Only Entertainment explores entertainment as entertainment , asking how and whether an emphasis on the primacy of pleasure sets it apart from other forms of art.Dyer focuses on the genres most associated with entertainment, from musicals to action movies, disco to porn. He examines the nature of entertainment in movies such as The Sound of Music and Speed , and argues that entertainment is part of a 'common sense' which is always historically and culturally constructed.This new edition of Only Entertainment features a revised introduction and five new chapters on topics from serial killer movies to Elizabeth Taylor. In the final chapter Dyer asks whether entertainment as we know it is on the wane.

Excerpt

Entertainment is a guiding principle in the making and receiving of the arts and media.

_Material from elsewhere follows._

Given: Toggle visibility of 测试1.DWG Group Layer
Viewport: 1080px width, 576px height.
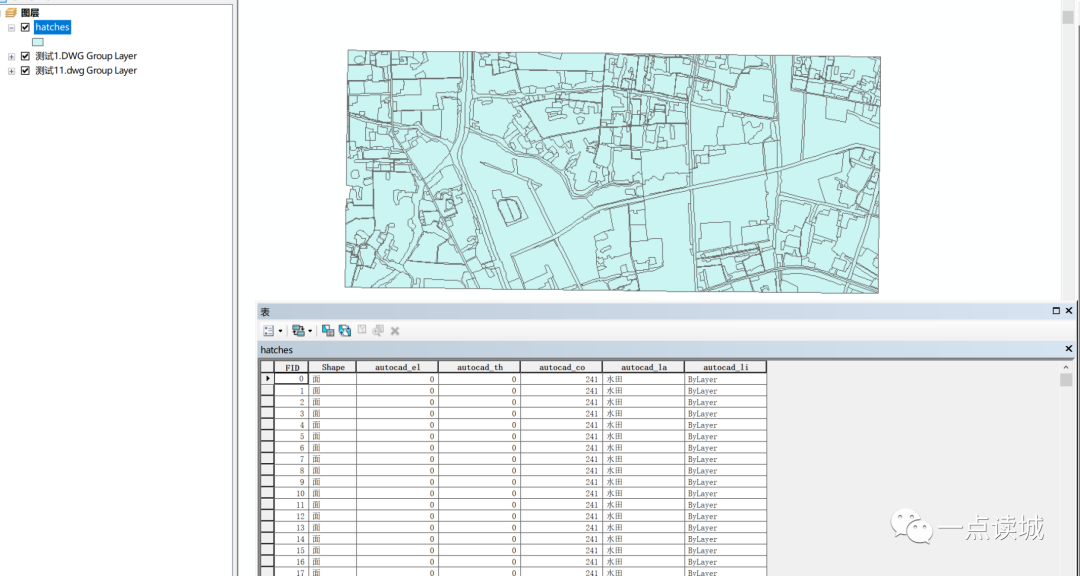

These essays address some of the meanings and implications of this.

Entertainment is an idea, one that is both historically and culturally specific. While pleasure has surely always been intended and taken in artefacts and performances, the idea of entertainment is distinctive in its emphasis on the primacy of such pleasure, ahead or even instead of practical, sacred, instructional or political aims and functions. This is touched on in chapters 2 and 5 ('The idea of entertainment', 'Entertainment and utopia'). Cultural developments since 1900 suggest that entertainment, at any rate in the forms discussed here, may also be historically specific in another sense, namely that it may now be on the way out, and this is addressed in a brief, speculative concluding essay, 'The waning of entertainment'.

The essays, written over a period of twenty-odd years and disparate in topic and tone, all seek to understand entertainment in its own terms. This means taking seriously the common sense of entertainment, notions like escapism, glamour, fun, stardom and excitement, as well as phrases such as 'it takes your mind off things' and 'it's only entertainment'. It also means analysing given instances of entertainment as entertainment, neither assuming one already understands what this is nor pushing the analysis too quickly on to other things. These are the effects of two other terms that have dominated discussion of entertainment: art and ideology.

The discourses of both art and ideology tend to take the idea of entertainment for granted, and therefore not to scrutinize it. The former either seeks to denigrate entertainment because it is not art (not formally perfect, accomplished or innovative, not emotionally deep, with nothing interesting to say about the world) or tries to show that such-and-such an instance of entertainment is really, or also, art; either way, the issue of what entertainment is is side-stepped. Discussion of ideology on the other hand tends to treat entertainment as a sugar on the pill of ideological messages, either condemning it as a disguise for world views of which the writer disapproves or else commending it as a strategy for promoting those of which she or he does approve. Once again, though, what entertainment is is not addressed.